Shadow of Treachery

Ang.Rose
Chapter #31

JOY IN THE MORNING

Mata bisa dipakai untuk melihat, mulut dipakai untuk berbicara, telinga dipakai untuk mendengar, tangan dipakai untuk memberi. Venice selalu ingat kata-kata itu ketika dia diajar di panti asuhan.

Bahwa semua hal, baik yang terlihat maupun tidak dari tubuh kita semua ada kegunaannya. Tapi kitalah yang menentukan apakah kita mau melakukannya untuk kebaikan atau tidak.

Mata memang dipakai untuk melihat, tapi melihat apa dulu, melihat yang baik atau melihat yang buruk.

Mulut dipakai untuk berbicara, tapi membicarakan hal-hal baik atau untuk membicarakan hal-hal buruk dan akhirnya bisa membuat orang lain sakit hati.

Telinga dipakai untuk mendengar, tapi maukah kita mendengarkan kebenaran? Atau kita hanya mau mendengarkan hal yang kita inginkan dan menutup telinga ketika orang membutuhkan.

Tangan dipakai untuk memberi dan melakukan kebaikan, tapi ada orang yang menggunakan tangannya untuk kejahatan, memukul orang atau membunuh seseorang

Perbuatan muncul dari hati, jika hati itu bersih maka perbuatan yang muncul pun akan bersih, namun ketika pikiran kita jelek makan perbuatan yang muncul pun akan buruk.

Namun sepertinya kali ini itu tidak membuat Venice mengikuti prinsipnya, yang Sagi katakan sebelumnya memang menghentikan langkahnya untuk berbuat nekat, namun ketika mendengar Putra bicara tentang Junaidi seakan membenarkan konferensi pers sebelumnya, bahwa Junaidi mati bunuh diri.

Yang dikatakan Sagi benar, semua orang punya kompas moral mereka masing-masing. Informasi di tangan orang bodoh tidak akan jadi apa-apa, tapi informasi ditangan mereka akan menjadi senjata yang berbahaya.

Itulah mengapa fokus Venice sejak dulu adalah informasi, makin banyak informasi yang dia timbun maka akan semakin berbahaya dia. Jika tidak, tidak mungkin kepalanya berharga miliaran.

Perkiraan cuaca hari ini cerah berawan Venice tidak perlu khawatir akan ada hujan hari ini, dan mungkin hari ini akan cerah sampai nanti malam, mungkin suhu akan memanas hari ini.

Untuk masyarakat biasa hari itu merupakan hari kerja seperti biasanya, orang-orang membicarakan penggeledahan yang terjadi 2 hari yang lalu, banyak yang bicara di KRL dan MRT apa mereka harus menjual saham mereka, atau menarik deposito mereka.

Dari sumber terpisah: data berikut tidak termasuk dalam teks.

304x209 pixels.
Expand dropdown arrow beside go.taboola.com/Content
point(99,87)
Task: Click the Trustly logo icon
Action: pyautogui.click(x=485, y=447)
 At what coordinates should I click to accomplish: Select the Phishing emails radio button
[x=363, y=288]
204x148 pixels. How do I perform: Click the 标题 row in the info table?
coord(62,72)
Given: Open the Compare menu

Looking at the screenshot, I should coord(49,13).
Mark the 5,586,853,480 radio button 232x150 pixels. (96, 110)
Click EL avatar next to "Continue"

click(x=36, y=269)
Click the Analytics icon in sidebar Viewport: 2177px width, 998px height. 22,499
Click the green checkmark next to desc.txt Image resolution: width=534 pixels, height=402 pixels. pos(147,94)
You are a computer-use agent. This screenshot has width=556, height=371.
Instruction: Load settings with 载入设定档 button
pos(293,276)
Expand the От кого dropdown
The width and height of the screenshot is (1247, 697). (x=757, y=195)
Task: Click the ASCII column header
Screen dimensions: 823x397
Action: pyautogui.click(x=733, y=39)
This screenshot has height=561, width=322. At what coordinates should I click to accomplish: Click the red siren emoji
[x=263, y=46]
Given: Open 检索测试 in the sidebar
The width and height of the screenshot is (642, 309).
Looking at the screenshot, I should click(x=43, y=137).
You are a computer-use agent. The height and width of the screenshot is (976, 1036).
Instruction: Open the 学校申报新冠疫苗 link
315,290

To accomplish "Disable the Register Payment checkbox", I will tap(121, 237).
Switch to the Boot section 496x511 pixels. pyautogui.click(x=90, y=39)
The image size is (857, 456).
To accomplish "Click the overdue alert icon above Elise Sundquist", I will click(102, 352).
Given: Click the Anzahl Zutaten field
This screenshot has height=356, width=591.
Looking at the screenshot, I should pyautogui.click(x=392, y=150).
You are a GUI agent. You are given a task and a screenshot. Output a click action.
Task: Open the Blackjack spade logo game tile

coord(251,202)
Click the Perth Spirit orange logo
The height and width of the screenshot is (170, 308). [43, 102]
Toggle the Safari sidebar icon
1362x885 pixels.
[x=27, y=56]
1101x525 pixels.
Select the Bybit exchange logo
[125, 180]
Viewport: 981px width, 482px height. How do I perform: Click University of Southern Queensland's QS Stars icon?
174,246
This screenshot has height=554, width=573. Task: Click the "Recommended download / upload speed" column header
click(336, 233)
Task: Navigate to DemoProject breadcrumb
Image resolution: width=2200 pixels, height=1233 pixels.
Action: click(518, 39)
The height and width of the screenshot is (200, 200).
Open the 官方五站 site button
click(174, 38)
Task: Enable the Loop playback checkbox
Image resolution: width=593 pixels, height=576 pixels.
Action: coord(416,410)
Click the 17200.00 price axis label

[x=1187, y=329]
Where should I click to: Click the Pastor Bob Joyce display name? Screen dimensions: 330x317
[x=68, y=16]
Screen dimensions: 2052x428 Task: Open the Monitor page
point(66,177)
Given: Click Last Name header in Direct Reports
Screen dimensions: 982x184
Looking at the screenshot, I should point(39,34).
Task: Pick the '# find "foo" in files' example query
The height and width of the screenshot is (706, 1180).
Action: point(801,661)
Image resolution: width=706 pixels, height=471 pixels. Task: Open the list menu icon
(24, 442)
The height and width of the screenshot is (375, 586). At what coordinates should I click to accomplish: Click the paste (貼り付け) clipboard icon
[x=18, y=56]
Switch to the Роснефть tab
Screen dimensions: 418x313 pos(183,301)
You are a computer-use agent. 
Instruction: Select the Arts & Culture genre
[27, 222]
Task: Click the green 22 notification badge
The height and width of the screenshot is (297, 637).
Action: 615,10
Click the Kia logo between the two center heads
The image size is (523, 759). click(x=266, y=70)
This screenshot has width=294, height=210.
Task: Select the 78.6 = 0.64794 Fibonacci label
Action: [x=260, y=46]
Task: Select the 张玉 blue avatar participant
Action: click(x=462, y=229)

Para influencer keuangan pun banyak yang sudah membuat konten tentang hal ini, banyak juga media-media online bodong yang sibuk membesarkan berita kemarin, ada juga buzzer oposisi yang memanfaatkan hal ini untuk menurunkan indeks kepuasan serta indeks kepercayaan masyarakat terhadap pemerintahan saat ini.

Apapun yang ada dilayar kecil berukuran 6 inch itu adalah palsu, hanya orang-orang tertentu yang mengetahui apa yang terjadi.

Bagi masyarakat kecil yang sibuk bekerja untuk membayar hutang dan menghidupi keluarga mereka, LAA tidak gangguan sudah bersyukur, red line dan green line KRL tidak begitu berdempetan saja mereka sudah bersyukur.

Abang-abang ojek online yang siap sedia mengantarkan para pekerja ini dengan senyuman ramah meskipun potongan aplikator yang makin mencekik mereka, mengajak pelanggan untuk bicara walau sederhana.

Sedangkan masyarakat menengah yang terkada berusaha untuk memenuhi kebutuhan gaya hidup mereka dengan pay later, sibuk mengantri di cafe skena, kopi kekinian yang memakan hampir 30 ribu rupiah segelas.